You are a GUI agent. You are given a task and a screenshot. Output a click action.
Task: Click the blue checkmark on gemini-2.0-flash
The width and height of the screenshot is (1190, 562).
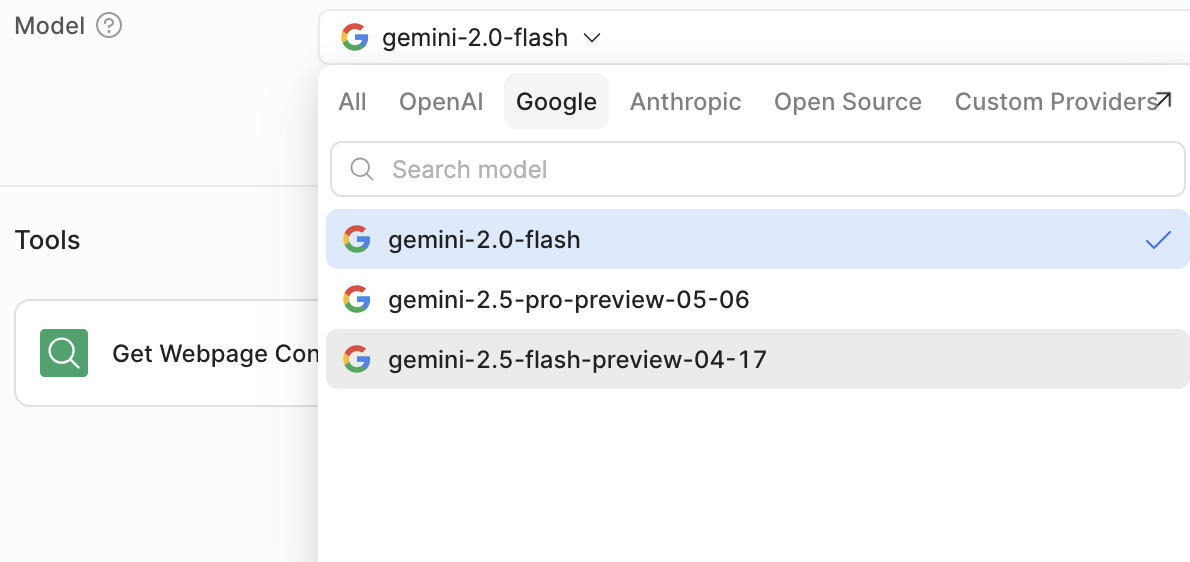pyautogui.click(x=1158, y=240)

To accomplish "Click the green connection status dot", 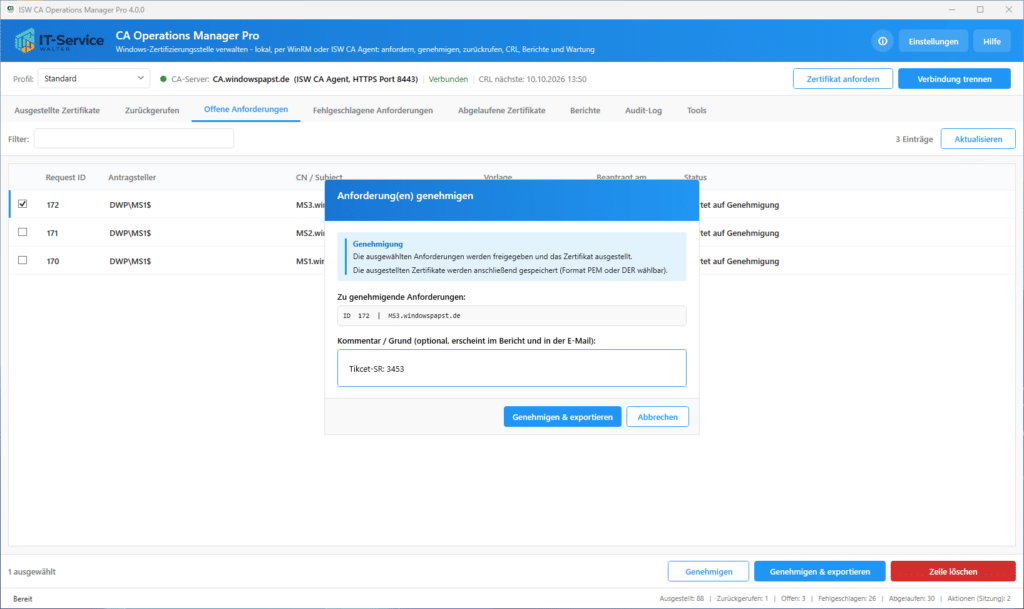I will [163, 79].
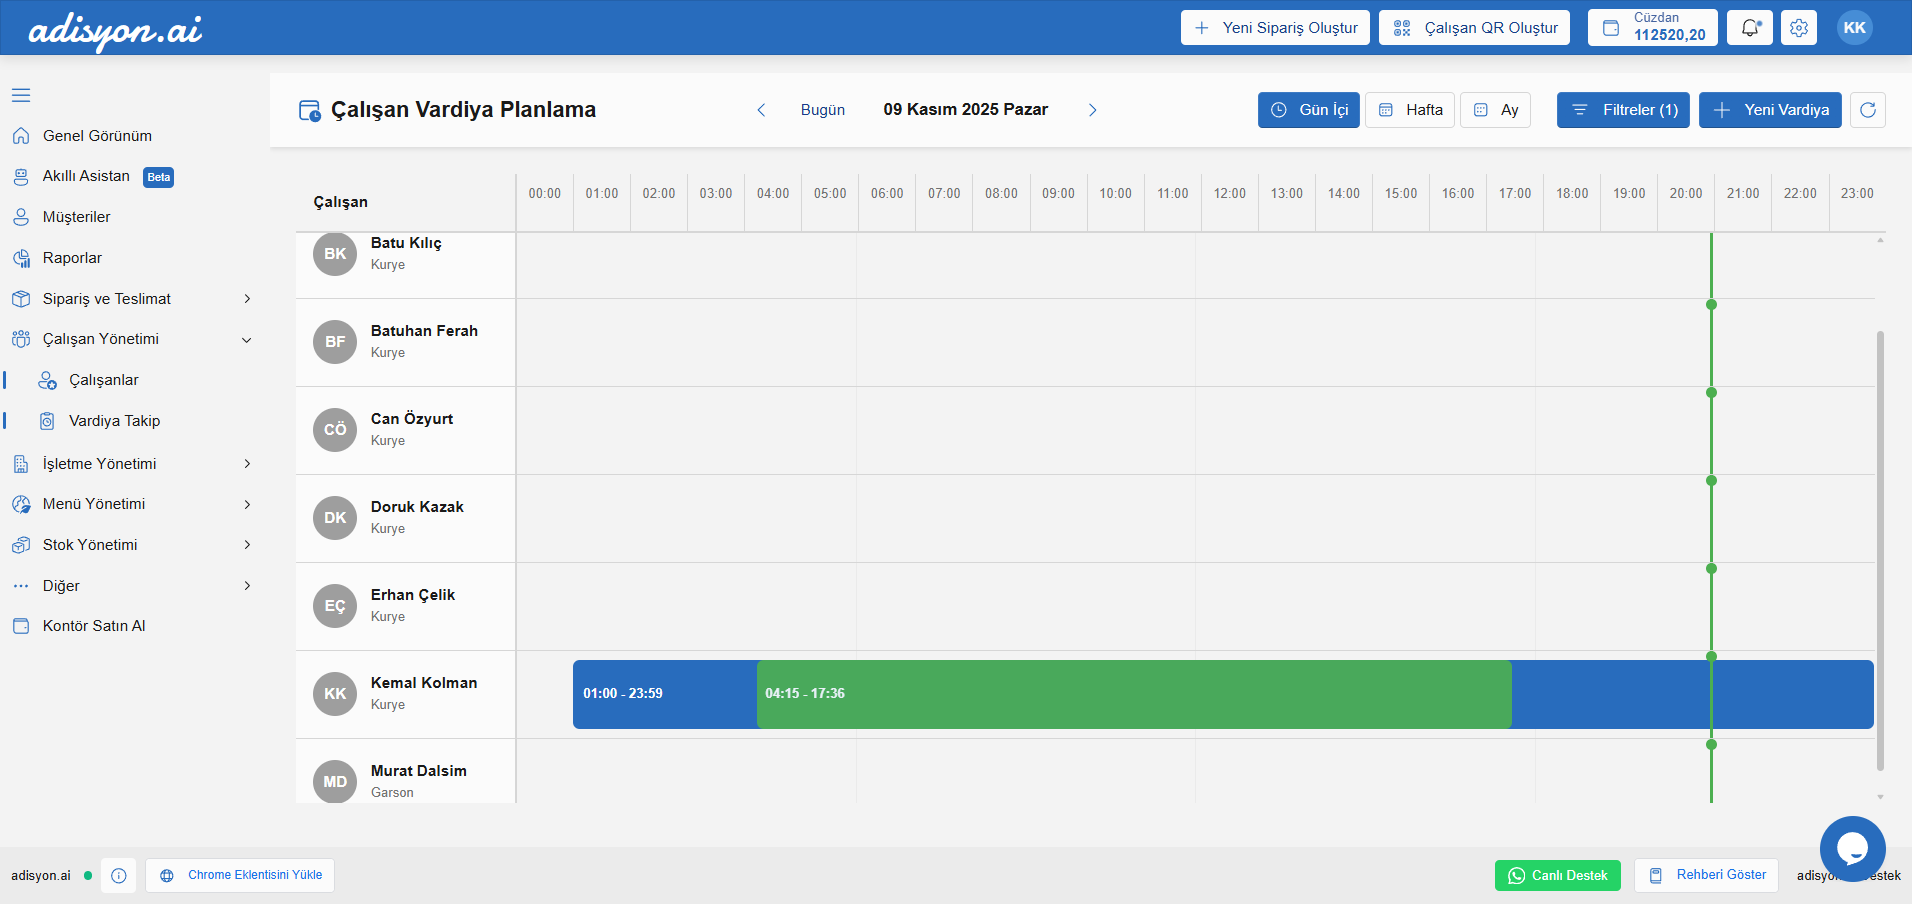This screenshot has width=1912, height=904.
Task: Switch to Ay view
Action: pos(1495,110)
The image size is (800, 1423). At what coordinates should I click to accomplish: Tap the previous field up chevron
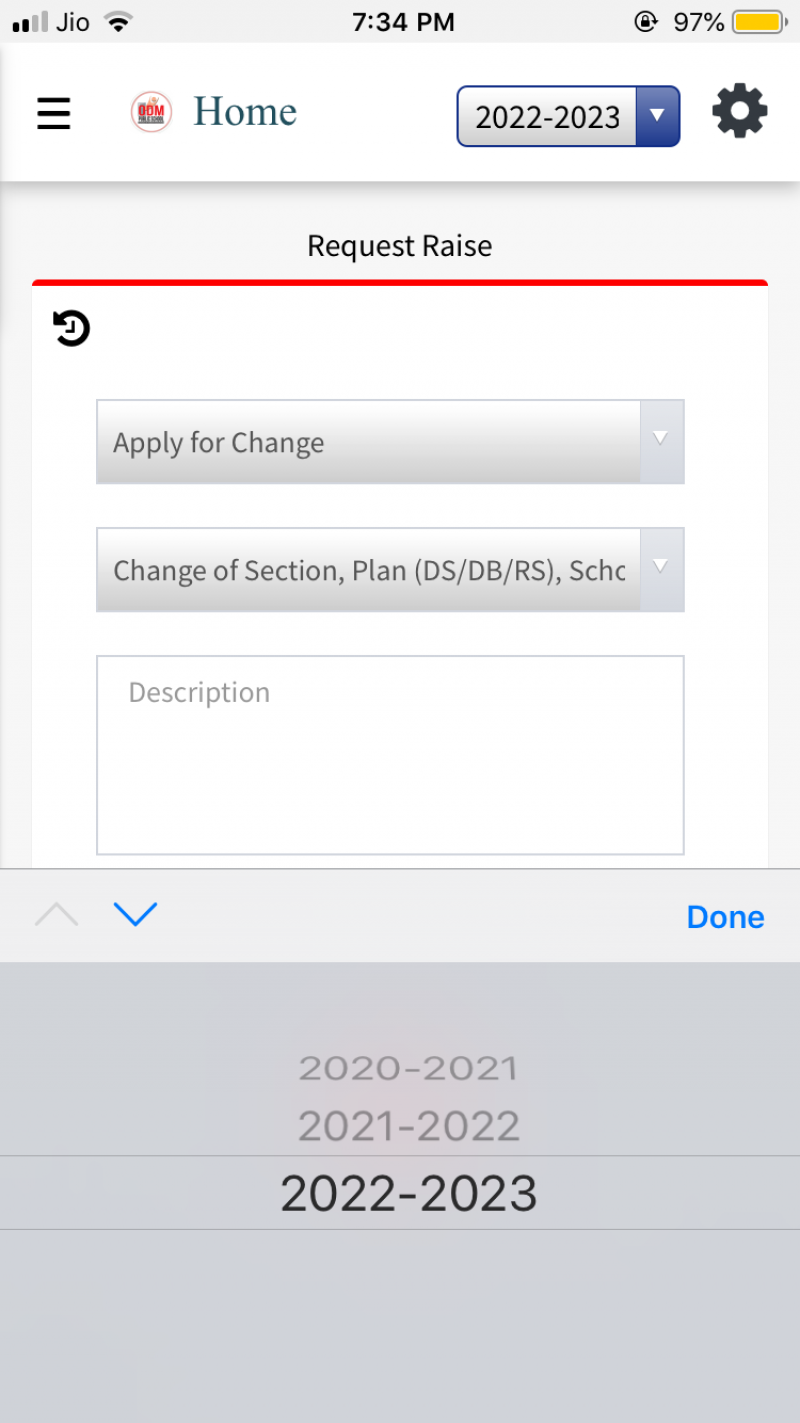click(x=56, y=914)
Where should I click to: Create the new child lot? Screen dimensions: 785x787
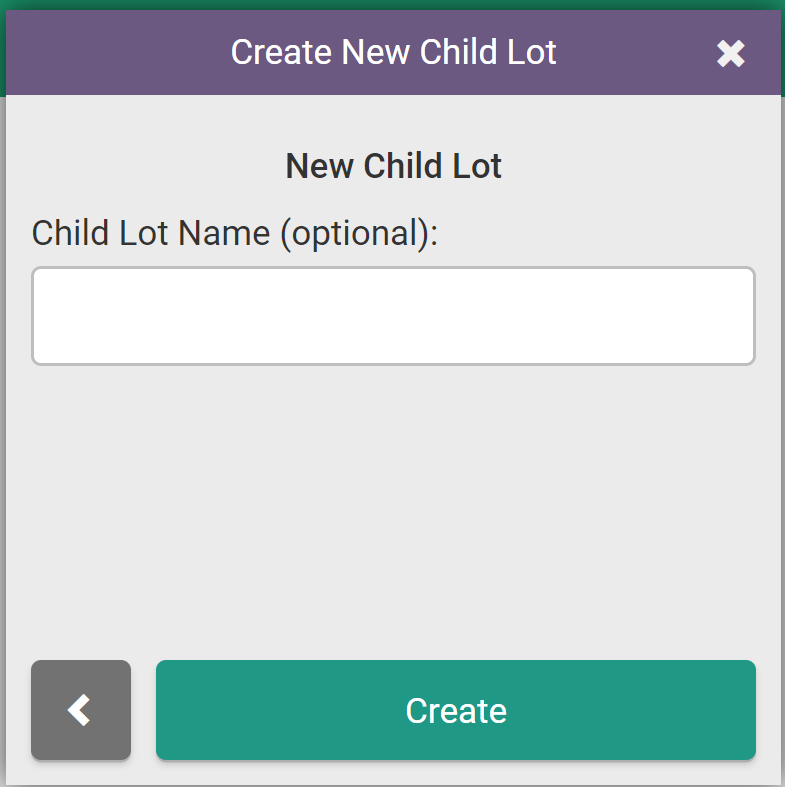click(455, 710)
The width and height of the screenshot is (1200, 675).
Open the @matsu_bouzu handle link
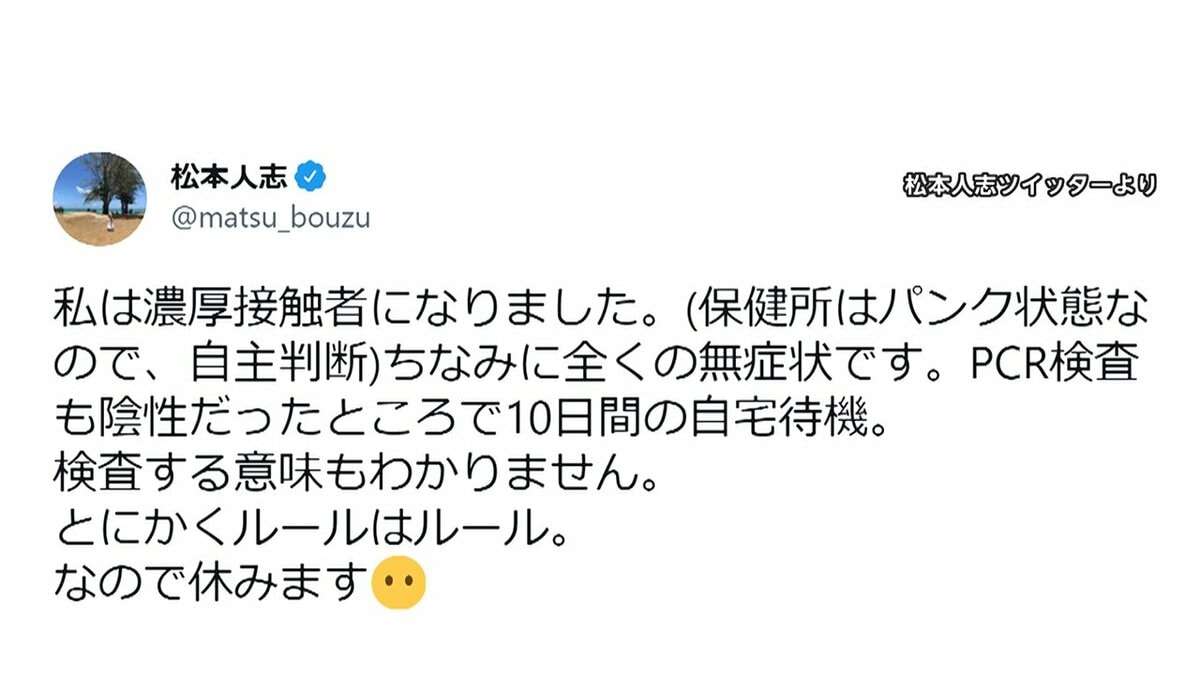[x=270, y=218]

Assigned task:
Exactly as written, reproduce the lines from the one containing "Where should I" through the last line of the entries above, and leave every picture out.

Result:
Where should I click to: Create the new child lot? Screen dimensions: 785x787
click(455, 710)
The width and height of the screenshot is (1200, 675).
Open the @matsu_bouzu handle link
[x=270, y=218]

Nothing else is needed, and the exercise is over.